* **Records to use**:
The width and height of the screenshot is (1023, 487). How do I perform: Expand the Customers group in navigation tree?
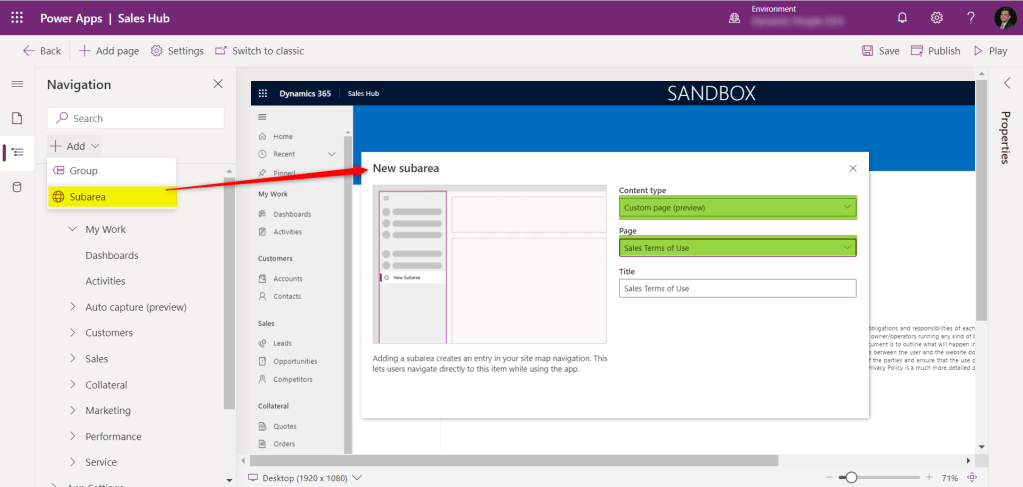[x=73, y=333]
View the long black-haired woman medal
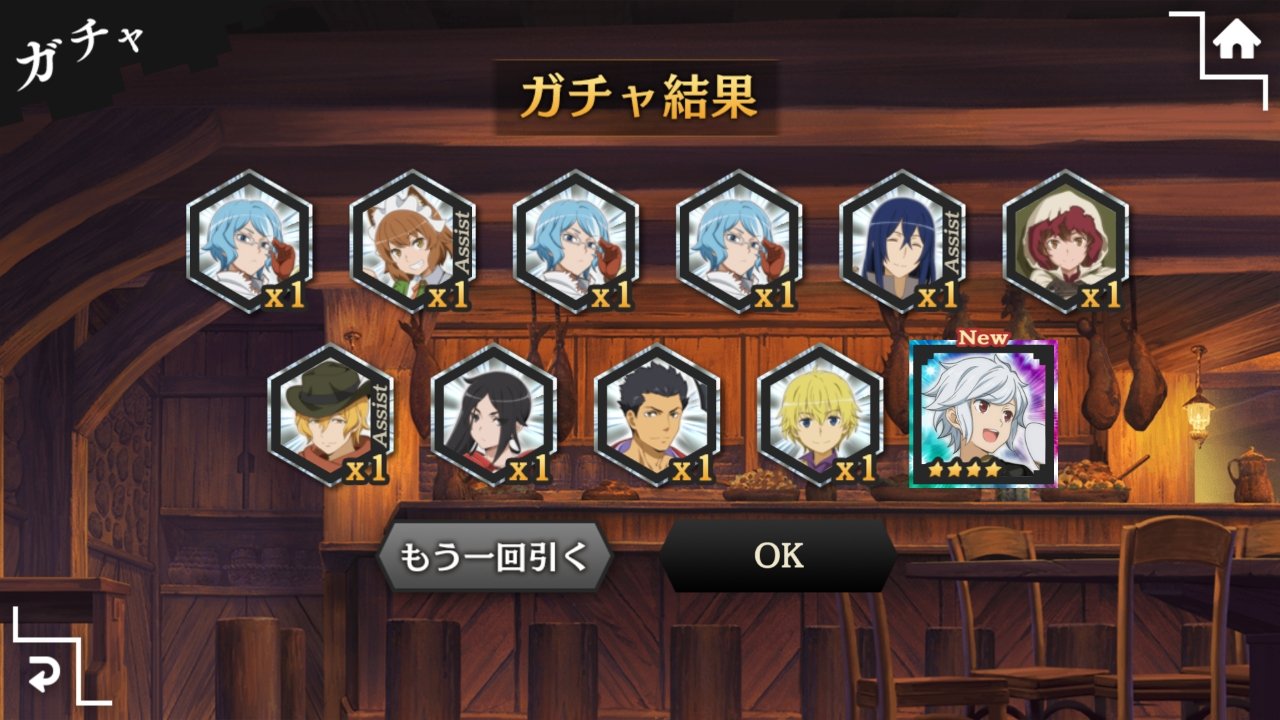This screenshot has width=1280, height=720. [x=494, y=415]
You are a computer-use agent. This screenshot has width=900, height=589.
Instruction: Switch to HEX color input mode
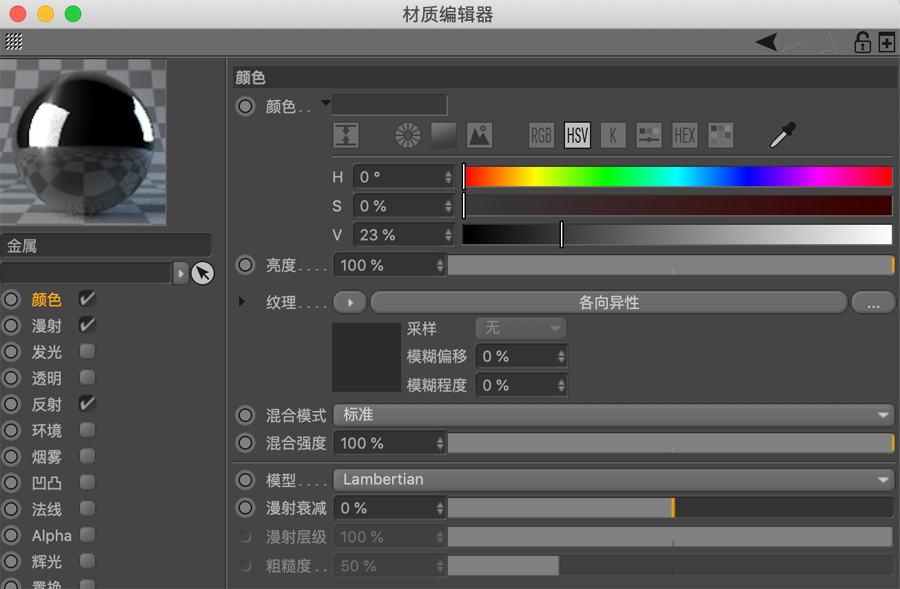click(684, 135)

--

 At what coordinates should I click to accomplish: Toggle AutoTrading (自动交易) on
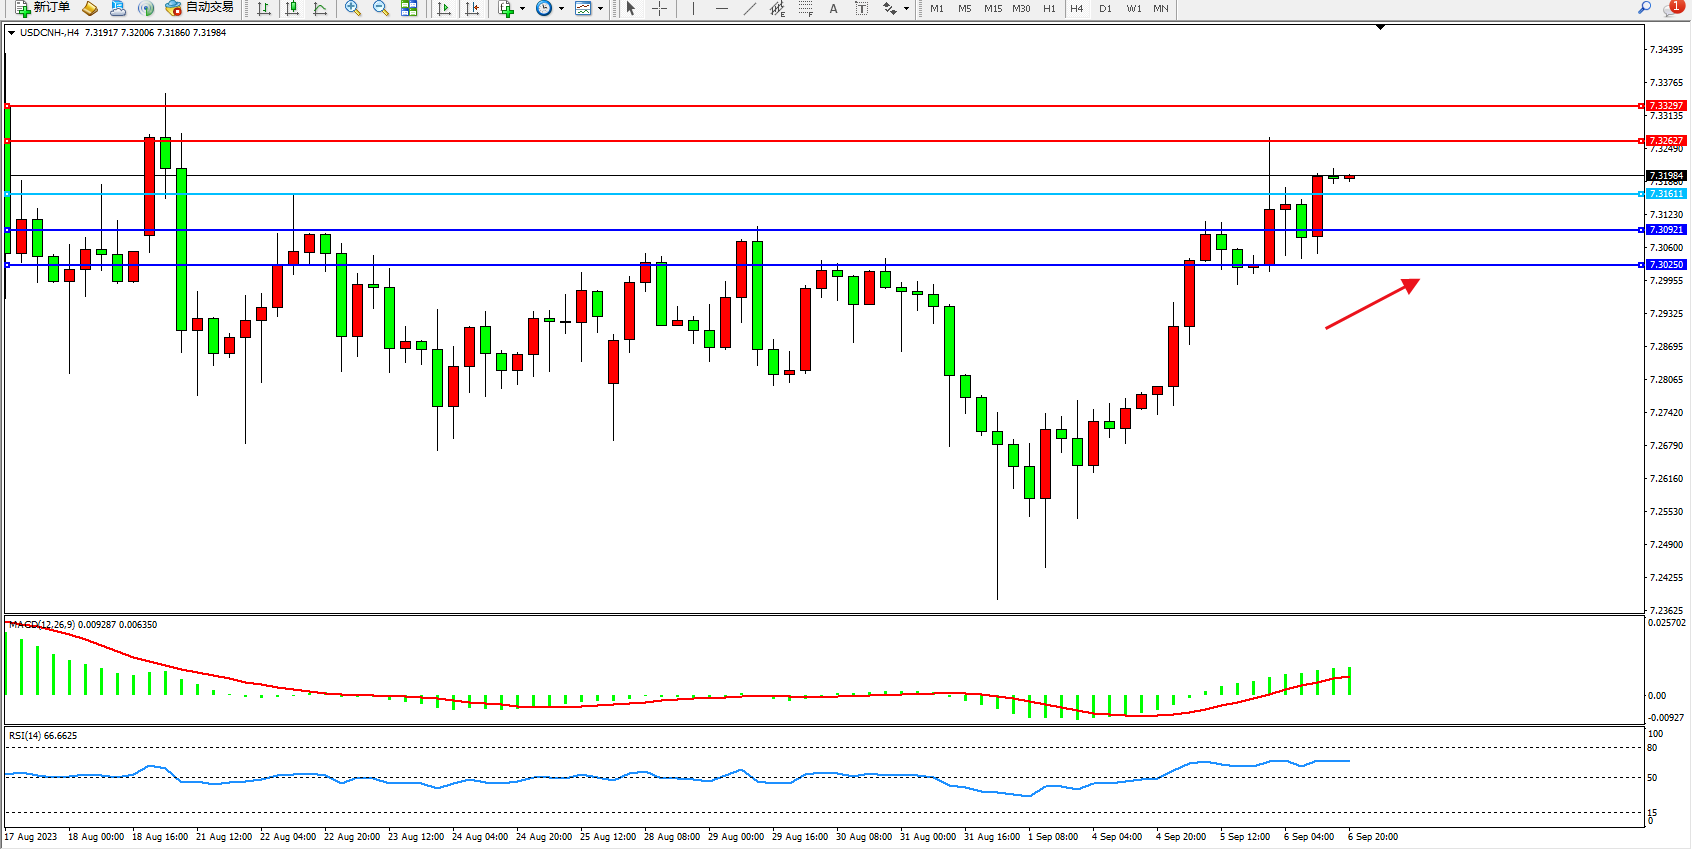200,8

* **Required task**: Reproduce verbatim the entries from the line with "You are a computer-use" up to and including the line with "click(684, 135)", leaving the pictures out of your answer.

* **Solution to the problem**:
You are a computer-use agent. This screenshot has width=900, height=589.
Instruction: Switch to HEX color input mode
click(684, 135)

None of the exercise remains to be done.